Tuskegee Airmen

The History of the Tuskegee Airmen

At the start of World War II, the U.S. Army had rules that enforced our country’s attitudes towards blacks. They were considered unfit for combat and were generally assigned to stereotyped jobs as cooks and waiters, or were rejected completely. The Army Air Corps certainly did not let black men fly or repair airplanes. In that time of great need, such prejudices were a luxury our country could no longer afford. Afraid of disrupting morale of the fighting units, but under moral pressure and persuasion from the NAACP, the black media, some members of Congress and the White House, the War Department started a “separate but equal” training program for black aviators. This “Noble Experiment” produced the TUSKEGEE AIRMEN.

A total of 996 black military aviators were trained at the Army airfield near Tuskegee, Alabama and the Tuskegee Institutes. The first group of four Aviation cadets, with their Technical Training School in Illinois, earned the highest group grade average during the war. The Tuskegee Airmen, given little chance of succeeding by the War Department, were not given necessary supplies. The War Department was reluctant to send the Tuskegee airmen into combat, but eventually their record in battle changed the minds and hearts of many and led to the racial integration of the services.

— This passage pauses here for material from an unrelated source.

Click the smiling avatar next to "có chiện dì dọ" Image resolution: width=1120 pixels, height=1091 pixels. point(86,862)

Benjamin O. Davis, Jr., the first black General in the Air Force, commanded the “Fighting 99th” as they flew P-40, P-39, P-47, and P-51 aircraft in combat over North Africa, Sicily, and Anzio. The 99th joined other Tuskegee squadrons to form the 332nd Fighter Group. The group was known as the “Red Tails” for their aircraft paint scheme. German Luftwaffe pilots called them the “Schwarze Vogelmenchen” (Black Bird men). Bombers and fighters were based at different airfields. Many bomber crews never met their defenders, but they learned to respect the black fighter pilots who were fighting and dying to protect them. 

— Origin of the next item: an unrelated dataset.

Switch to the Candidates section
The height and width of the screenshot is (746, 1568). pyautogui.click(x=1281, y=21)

The four fighter squadrons, totaling 450 pilots and 10 times as many administrative and ground support personnel, served with distinction in the European Theater of Operations. They earned 150 Distinguished Flying Crosses, many more Air Medals and Clusters, Legions of Merit, the Red Star of Yugoslavia and the Presidential Unit Citation. The ground crews kept the planes flying despite supply shortages, even performing repairs normally sent back to larger facilities. The Tuskegee experiment succeeded beyond the expectations of even those who proposed the program.

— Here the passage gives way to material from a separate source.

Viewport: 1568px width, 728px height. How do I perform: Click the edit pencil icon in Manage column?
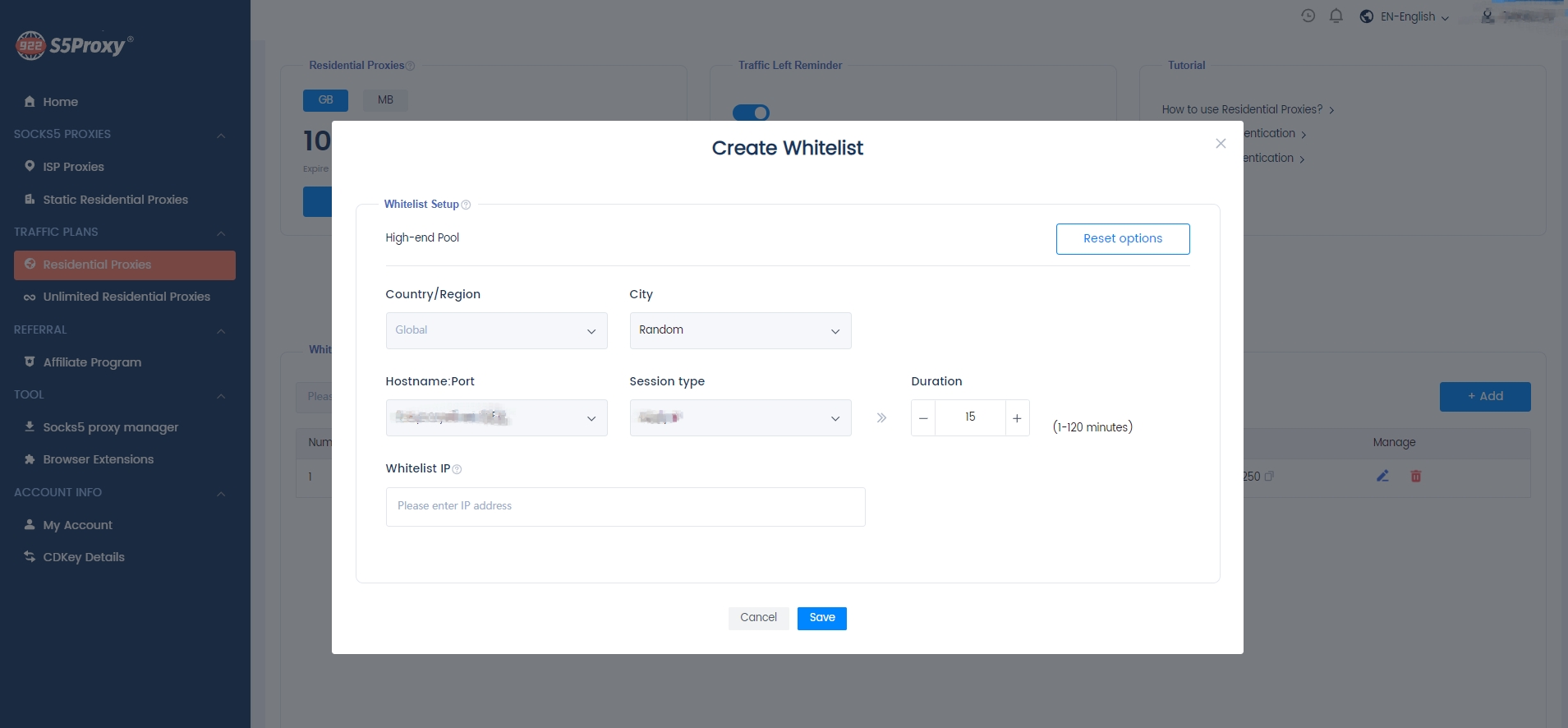(1382, 476)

The 47th Medium Bombardment Group trained in B-25 bombers, but the war ended before they were sent overseas. They are remembered for refusing to leave a “white” officers club in April 1945 at Freeman Field, Indiana, (35 arrested) and refusing to sign a segregation consent form (101 arrested). These Tuskegee Airmen who risked their careers and jail terms to stand up to injustice were victorious because their courage forced the elimination of the segregation policy and reassignment of the white personnel who confronted them. This incident and the excellent record of the 332nd Fighter Group in combat led to a review of the War Department’s racial policies and a presidential order to desegregate the Armed Forces.